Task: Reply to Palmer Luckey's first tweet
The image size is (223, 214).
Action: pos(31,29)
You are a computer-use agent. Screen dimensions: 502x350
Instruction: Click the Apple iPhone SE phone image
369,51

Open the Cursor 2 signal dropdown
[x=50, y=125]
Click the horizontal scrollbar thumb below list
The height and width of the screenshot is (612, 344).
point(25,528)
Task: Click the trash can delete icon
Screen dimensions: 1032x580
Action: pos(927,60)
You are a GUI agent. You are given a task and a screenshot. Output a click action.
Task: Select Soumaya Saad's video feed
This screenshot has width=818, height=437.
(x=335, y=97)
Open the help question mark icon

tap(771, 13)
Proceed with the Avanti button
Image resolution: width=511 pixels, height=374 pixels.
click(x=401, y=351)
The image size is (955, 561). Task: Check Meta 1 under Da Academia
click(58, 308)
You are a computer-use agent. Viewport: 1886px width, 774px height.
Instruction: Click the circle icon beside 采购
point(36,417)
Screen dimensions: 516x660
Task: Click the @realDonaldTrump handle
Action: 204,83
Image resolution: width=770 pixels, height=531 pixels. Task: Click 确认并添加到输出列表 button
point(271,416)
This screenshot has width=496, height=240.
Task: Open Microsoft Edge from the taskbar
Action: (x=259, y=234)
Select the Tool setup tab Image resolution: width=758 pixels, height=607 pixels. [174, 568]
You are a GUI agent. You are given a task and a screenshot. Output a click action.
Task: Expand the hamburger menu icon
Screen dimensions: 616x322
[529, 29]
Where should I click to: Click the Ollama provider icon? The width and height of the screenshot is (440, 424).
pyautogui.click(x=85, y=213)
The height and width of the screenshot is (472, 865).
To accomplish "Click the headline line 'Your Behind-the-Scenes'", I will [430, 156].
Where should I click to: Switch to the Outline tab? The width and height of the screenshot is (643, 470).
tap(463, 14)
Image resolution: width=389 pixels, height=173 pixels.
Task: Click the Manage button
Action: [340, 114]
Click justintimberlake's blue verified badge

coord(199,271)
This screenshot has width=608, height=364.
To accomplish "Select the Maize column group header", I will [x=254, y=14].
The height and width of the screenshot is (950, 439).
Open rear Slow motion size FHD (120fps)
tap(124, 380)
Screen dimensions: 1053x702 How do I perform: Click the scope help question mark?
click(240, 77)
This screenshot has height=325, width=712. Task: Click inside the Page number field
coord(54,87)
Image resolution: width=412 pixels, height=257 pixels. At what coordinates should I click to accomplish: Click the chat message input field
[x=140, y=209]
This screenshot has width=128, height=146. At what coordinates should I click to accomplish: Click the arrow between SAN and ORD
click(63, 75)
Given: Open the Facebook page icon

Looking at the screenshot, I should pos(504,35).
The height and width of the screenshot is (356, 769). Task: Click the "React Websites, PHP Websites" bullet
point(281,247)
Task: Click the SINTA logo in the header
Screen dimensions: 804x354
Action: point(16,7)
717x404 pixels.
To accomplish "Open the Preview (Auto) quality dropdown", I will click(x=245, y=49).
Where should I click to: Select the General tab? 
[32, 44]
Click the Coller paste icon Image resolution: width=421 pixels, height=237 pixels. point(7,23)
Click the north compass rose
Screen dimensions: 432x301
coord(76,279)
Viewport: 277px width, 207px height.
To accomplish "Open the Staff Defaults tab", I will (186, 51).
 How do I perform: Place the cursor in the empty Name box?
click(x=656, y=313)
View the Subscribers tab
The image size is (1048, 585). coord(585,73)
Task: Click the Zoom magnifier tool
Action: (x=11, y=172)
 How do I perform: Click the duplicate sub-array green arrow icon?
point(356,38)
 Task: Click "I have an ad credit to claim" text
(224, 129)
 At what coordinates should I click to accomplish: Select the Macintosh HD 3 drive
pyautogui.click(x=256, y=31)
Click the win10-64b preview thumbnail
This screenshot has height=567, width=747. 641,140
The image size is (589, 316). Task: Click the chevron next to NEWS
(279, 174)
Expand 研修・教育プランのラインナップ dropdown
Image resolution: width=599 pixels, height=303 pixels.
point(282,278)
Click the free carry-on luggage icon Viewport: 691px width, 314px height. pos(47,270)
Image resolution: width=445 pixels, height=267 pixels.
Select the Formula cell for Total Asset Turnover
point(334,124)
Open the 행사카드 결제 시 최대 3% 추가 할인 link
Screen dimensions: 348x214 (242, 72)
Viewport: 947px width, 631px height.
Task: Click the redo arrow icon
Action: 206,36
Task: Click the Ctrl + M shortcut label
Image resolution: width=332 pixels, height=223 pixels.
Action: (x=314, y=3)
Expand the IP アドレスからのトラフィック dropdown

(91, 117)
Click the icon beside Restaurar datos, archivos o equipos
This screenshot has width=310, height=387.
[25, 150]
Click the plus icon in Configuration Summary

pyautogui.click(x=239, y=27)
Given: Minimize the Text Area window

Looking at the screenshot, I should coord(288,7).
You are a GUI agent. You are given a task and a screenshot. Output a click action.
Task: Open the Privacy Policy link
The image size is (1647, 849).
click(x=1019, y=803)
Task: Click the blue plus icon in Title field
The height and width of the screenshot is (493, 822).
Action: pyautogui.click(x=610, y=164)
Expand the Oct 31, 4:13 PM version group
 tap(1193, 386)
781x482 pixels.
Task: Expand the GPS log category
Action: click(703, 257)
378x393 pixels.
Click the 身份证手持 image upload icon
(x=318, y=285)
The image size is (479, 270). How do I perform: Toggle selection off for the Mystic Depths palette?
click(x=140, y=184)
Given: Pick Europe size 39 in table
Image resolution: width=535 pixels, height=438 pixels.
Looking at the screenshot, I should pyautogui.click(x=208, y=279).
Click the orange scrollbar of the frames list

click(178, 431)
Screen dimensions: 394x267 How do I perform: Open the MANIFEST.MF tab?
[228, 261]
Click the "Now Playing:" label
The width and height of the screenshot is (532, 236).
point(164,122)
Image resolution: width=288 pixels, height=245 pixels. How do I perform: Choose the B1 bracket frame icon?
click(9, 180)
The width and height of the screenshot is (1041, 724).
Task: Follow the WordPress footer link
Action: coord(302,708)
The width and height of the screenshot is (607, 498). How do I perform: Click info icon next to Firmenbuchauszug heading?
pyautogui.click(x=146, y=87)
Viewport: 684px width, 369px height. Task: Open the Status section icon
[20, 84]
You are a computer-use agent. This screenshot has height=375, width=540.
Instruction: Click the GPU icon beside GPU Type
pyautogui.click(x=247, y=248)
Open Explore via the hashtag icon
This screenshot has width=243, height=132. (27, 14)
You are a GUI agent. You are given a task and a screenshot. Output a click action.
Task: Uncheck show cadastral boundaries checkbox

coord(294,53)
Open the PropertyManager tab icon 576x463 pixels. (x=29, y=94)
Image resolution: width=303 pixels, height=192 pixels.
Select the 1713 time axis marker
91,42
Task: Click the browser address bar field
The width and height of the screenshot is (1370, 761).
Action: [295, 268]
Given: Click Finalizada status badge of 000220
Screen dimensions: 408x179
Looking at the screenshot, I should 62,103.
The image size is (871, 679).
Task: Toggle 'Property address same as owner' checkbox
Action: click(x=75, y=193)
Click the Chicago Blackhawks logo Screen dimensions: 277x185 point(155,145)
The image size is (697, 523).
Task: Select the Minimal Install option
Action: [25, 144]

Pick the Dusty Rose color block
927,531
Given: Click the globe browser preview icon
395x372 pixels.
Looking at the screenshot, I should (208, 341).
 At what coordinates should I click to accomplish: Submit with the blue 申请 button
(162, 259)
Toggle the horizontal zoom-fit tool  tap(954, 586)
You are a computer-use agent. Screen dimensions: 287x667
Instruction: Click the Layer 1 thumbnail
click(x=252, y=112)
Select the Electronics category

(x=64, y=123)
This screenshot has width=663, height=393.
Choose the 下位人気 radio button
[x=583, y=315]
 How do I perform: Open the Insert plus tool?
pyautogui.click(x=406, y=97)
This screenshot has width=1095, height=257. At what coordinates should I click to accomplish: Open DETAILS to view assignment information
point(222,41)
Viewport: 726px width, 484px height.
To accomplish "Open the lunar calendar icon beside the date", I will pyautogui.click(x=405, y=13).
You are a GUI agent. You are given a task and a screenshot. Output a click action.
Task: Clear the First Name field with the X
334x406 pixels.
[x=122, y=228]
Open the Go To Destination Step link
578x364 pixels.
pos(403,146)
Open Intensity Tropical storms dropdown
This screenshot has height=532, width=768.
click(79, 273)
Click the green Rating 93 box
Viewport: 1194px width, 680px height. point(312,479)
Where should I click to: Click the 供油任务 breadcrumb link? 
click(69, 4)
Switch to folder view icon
-----
Exercise = Whichever lines of the data include the word "will", pull them out.

Written solution =
To accomplish "Click the headline line 'Your Behind-the-Scenes'", I will [430, 156].
To accomplish "Select the Maize column group header", I will [x=254, y=14].
To accomplish "Open the Preview (Auto) quality dropdown", I will click(x=245, y=49).
To accomplish "Open the Staff Defaults tab", I will (186, 51).
To accomplish "Open the lunar calendar icon beside the date", I will pyautogui.click(x=405, y=13).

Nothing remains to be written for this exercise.